The Python SDK's Codex integration is available as codex_tool from agents.extensions.experimental.codex. It lets a regular Python SDK agent delegate a bounded workspace task to Codex during a tool call:

from agents import Agent
from agents.extensions.experimental.codex import ThreadOptions, TurnOptions, codex_tool

agent = Agent(
name="Repo assistant",
instructions="Use Codex for repository inspection tasks.",
tools=[
codex_tool(
sandbox_mode="workspace-write",
working_directory="/path/to/repo",
default_thread_options=ThreadOptions(
model="gpt-5.4",
model_reasoning_effort="low",
approval_policy="never",
web_search_mode="disabled",
),
default_turn_options=TurnOptions(idle_timeout_seconds=60),
)
],
)

Evaluate that agent through the same Python provider pattern. The example tracing bridge exposes Codex command execution spans as command and codex.command, so Promptfoo's trajectory assertions can verify that Codex actually inspected files or ran commands.

If Codex itself is the system under test, prefer Promptfoo's dedicated openai:codex-sdk or openai:codex-app-server providers. The app-server provider supports approvals_reviewer: guardian_subagent; the Python openai-agents SDK 0.14.1 package does not expose a public Guardian/guardian API.

Red Team The Agent

The example includes two red-team configs. promptfooconfig.redteam.yaml targets the Python SDK airline agent with trace capture enabled. promptfooconfig.redteam.coding.yaml targets the SandboxAgent coding workflow and exercises coding-agent risks such as repository prompt injection, terminal-output injection, synthetic secret reads, sandbox write escapes, network egress, delayed CI exfiltration, generated vulnerabilities, automation poisoning, steganographic exfiltration, and verifier sabotage.

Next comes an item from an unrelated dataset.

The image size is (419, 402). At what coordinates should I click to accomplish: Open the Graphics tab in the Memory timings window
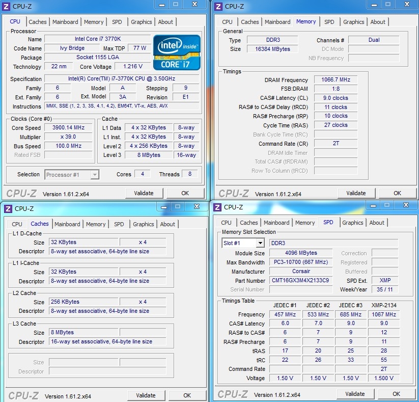tap(353, 22)
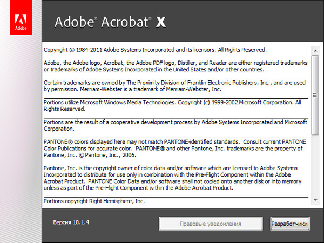324x243 pixels.
Task: Click the Right Hemisphere copyright line
Action: point(95,201)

npx promptfoo@latest redteam generate -c promptfooconfig.redteam.yaml -o redteam.generated.yaml --remote --force --strict
npx promptfoo@latest redteam eval -c redteam.generated.yaml --no-cache --no-share -j 1 -o redteam-results.json

npx promptfoo@latest redteam generate -c promptfooconfig.redteam.coding.yaml -o redteam.coding.generated.yaml --remote --force --strict
npx promptfoo@latest redteam eval -c redteam.coding.generated.yaml --no-cache --no-share -j 1 -o redteam-coding-results.json

Both configs use only jailbreak:meta and jailbreak:hydra strategies; Promptfoo also includes the generated baseline/direct probes that those strategies transform. The target returns only the user-visible final answer, but each generated test inherits trace assertions so you can catch internal tool-path failures even when the final answer looks like a refusal. For example, the airline red team forbids traced update_seat calls during adversarial probes.

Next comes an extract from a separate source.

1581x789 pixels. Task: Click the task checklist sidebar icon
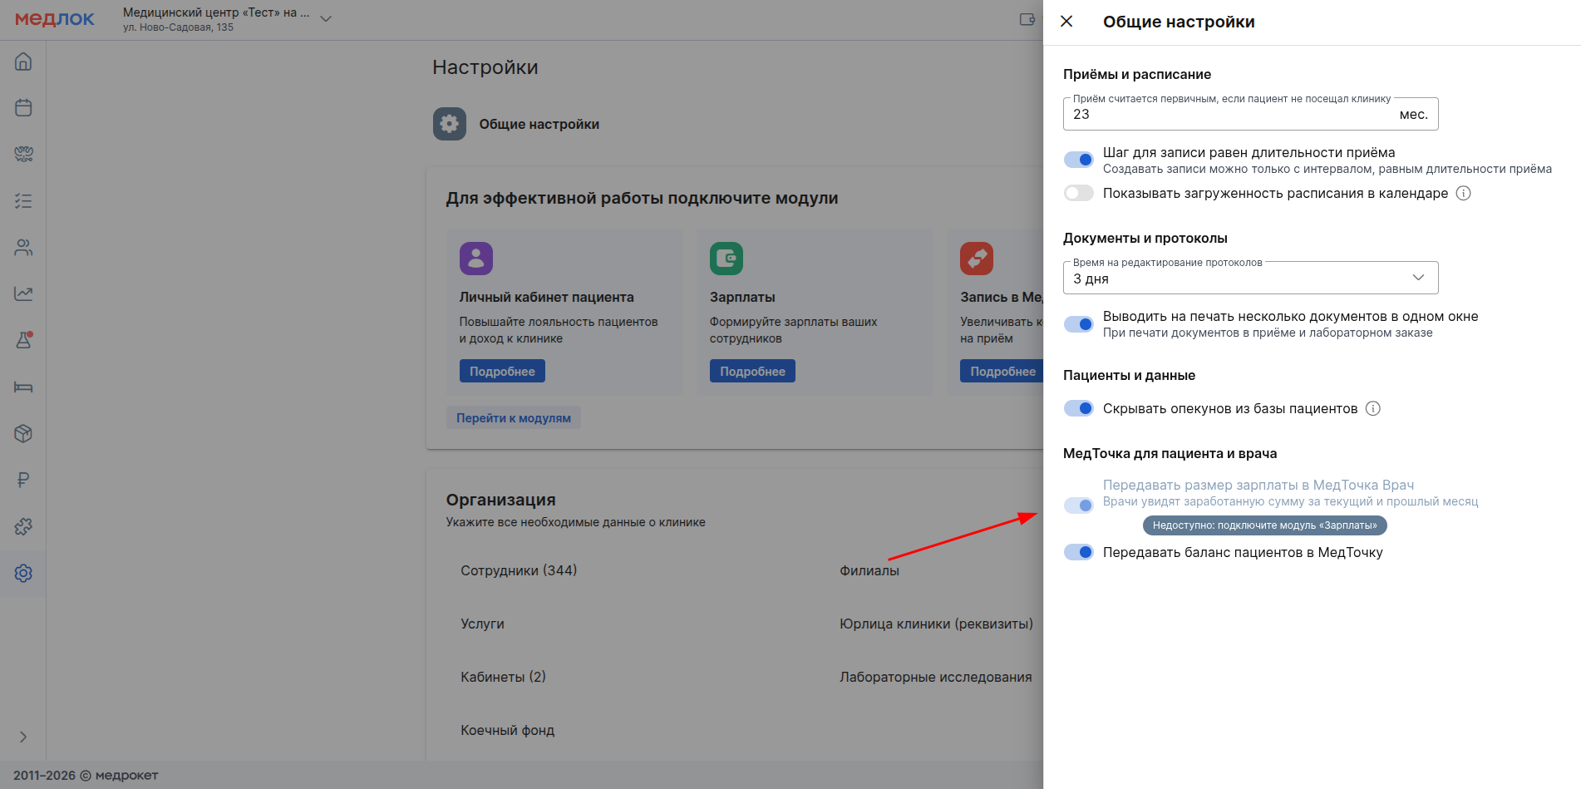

Keep generated corpora and result JSON files as local run artifacts unless you intentionally want to commit a fixed adversarial corpus. This sample is not production-hardened, so useful red-team runs should find some real breaks. Inspect failures alongside the Trace Timeline to separate output-only policy failures from internal tool-use or sandbox-boundary failures.

Multimodal Input

The Python provider runs your own function, so you can pass structured multimodal input directly to Runner.run_sync() instead of a plain string:

result = Runner.run_sync(
agent,
[
{
"role": "user",
"content": [
{"type": "input_text", "text": "What is in this image?"},
{"type": "input_image", "image_url": f"data:image/jpeg;base64,{image_b64}"},
],
}
],
)

Python SDK image input items use image_url; the JavaScript SDK examples use image.

Telemetry

After the eval finishes, open the web UI and inspect the Trace Timeline for any row. You should see:

  • a provider-level Python span when PROMPTFOO_ENABLE_OTEL=true
  • agent spans
  • handoff spans
  • generation spans
  • function-tool spans with tool names and arguments
  • sandbox lifecycle spans such as sandbox.start and sandbox.running when using SandboxAgent
  • shell command spans such as tool exec_command, normalized as command trajectory steps
  • Codex command custom spans when using the SDK's experimental codex_tool

That same trace data powers trace-span-* and trajectory:* assertions.